Johan est un adepte du playtest intensif, et ne publie rien sans arriver au niveau de polissage maximum garantissant une certaine perfection du texte. Forcément, lorsqu’on quitte « la partie du samedi soir » et qu’on édite ses scénarios pour les vendre, il y a un minimum (un maximum) de qualité à garantir… et donc de tests à effectuer. Là dessus, rien de plus normal. Je crois pourtant que la différence d’approche va au-delà. Pour en avoir papoté avec lui, Johan cherche à améliorer intrinsèquement la qualité du scénario en tant que produit fini (à vendre), mais aussi de l’expérience de jeu autour de la table. D’où les comptes rendus de parties et les conseils publiés dans les numéros de Sombre. Il cherche à proposer un matériel qui soit optimisé pour fonctionner, qu’importe le meujeu et qu’importent les joueurs. Si on y joue by the book, c’est censé tourner. En tous cas tourner suffisamment pour tenir la route même avec des joueurs novices et un meujeu sous valium.

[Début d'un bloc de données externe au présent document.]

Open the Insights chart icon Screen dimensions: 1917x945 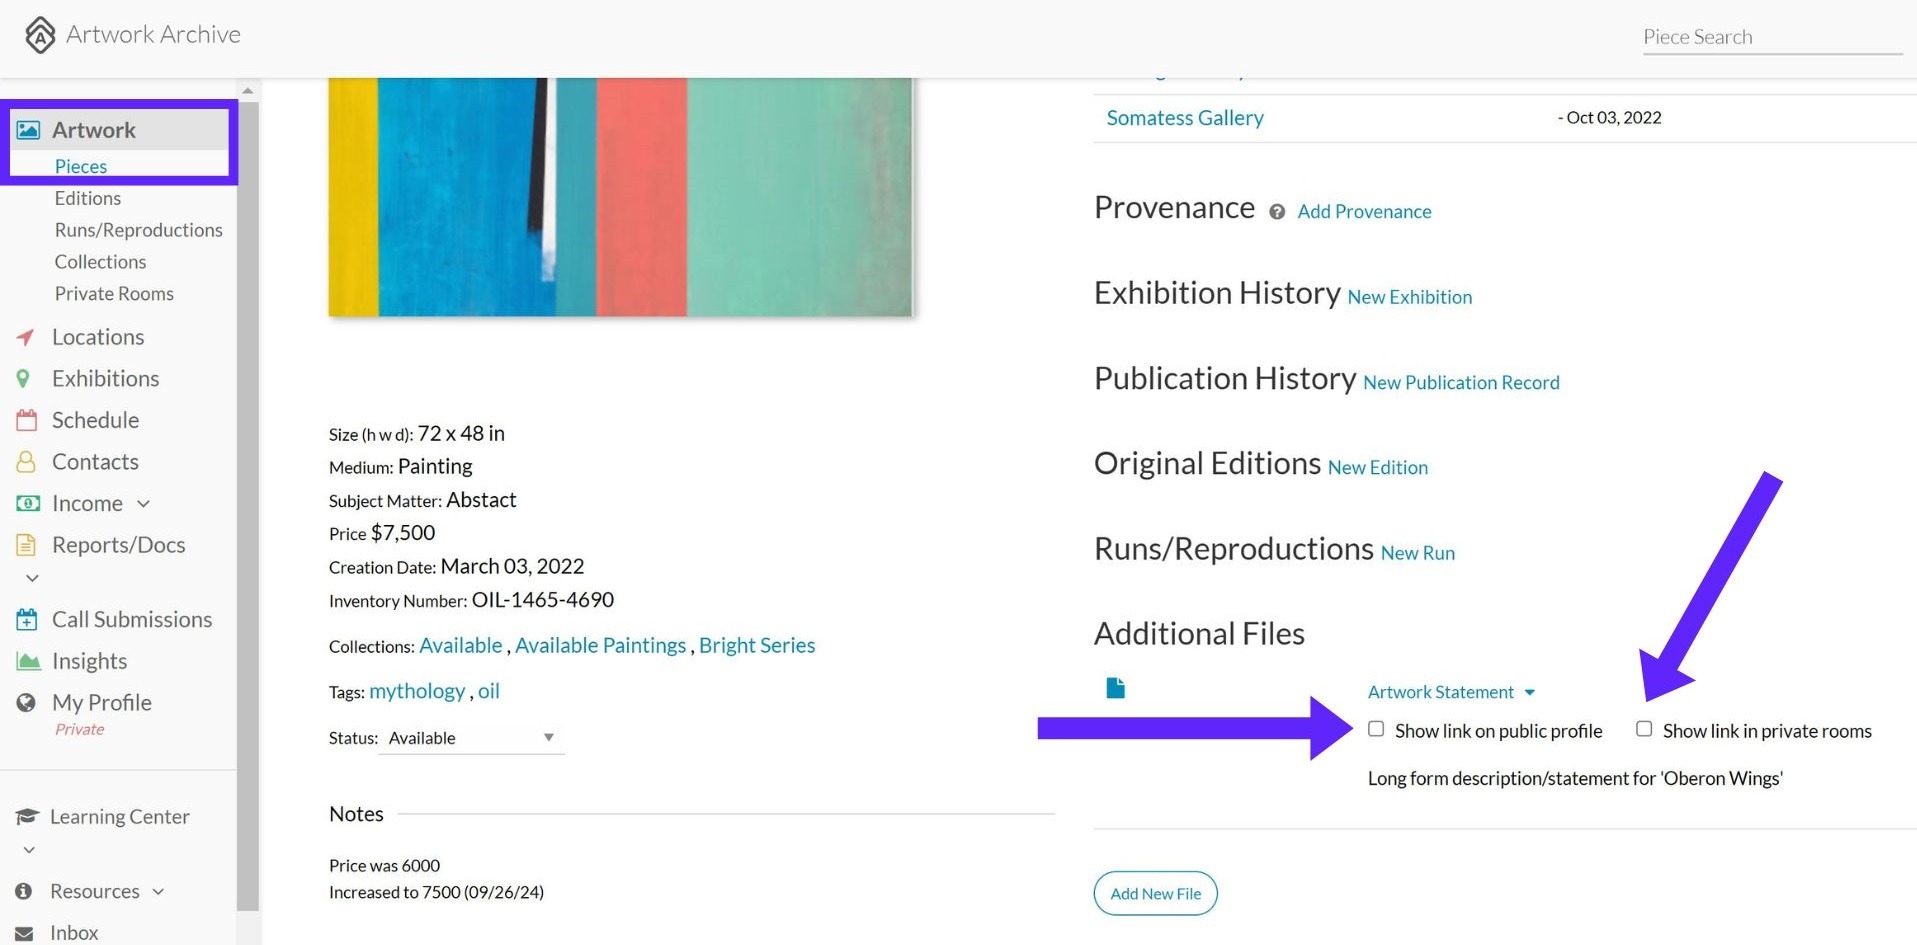click(28, 661)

Evidemment, l’intention est louable. Et c’est sans doute le positionnement qui se justifie en tant qu’auteur, que de chercher à passer le flambeau à celles et ceux qui s’empareront du jeu. Je continue pourtant de croire qu’aussi impeccablement testé soit un scénario, il n’est qu’une partie de l’alchimie globale qui aboutira à une bonne ou une mauvaise partie. On a tous eu des scénarios minables portés par une table en feu… et des tables léthargiques jouant des histoires dignes d’un Oscar. J’aime et je désespère de croire que la recette ultime de « la partie réussie » nous échappe forcément un peu, et que tous les conseils, recettes et playtests du monde ne seront jamais capables de créer le courant électrique qui porte (ou saborde) la magie narrative et les moments de grâce que nous recherchons. Ce quelque-chose qui jaillit !… ou brille par son absence. Qui combine l’énergie, la fatigue, l’amitié, les rivalités, le feeling, l’ambiance du lieu, le hors-jeu, l’étincelle du moment (retrouvailles ou der des ders ?)… l’ingrédient mystère ou plus exactement le juste dosage de tous ces ingrédients bien connus que nous n’avons de cesse de cuisiner tantôt avec bonheur, tantôt en vain.
~ Antoine St. Epondyle
quand je dis qu’on peut tout faire avec le matos de Sombre , pas de limite en jeu quel qu’il soit , juste une question d’interprétation et de compréhension , bon aller j’y retourne , j’ai de Sombre aventures à boucler :)
Je ne suis pas trop d’accord ; ou alors c’est se forcer à utiliser le mauvais outil narratif pour arriver à ses fins. Comme dans le dicton moisi : « lorsqu’on a qu’un marteau, tous les problèmes ressemblent à un clou ».
Chaque jeu sert à arriver à certains types de parties. Tous ne sont pas bons / ou ne nous correspondent pas, mais personnellement j’aime avoir ma petite « trousse à outils », une ludothèque qui permettent daller vers telle ou telle partie selon les ambiances voulues.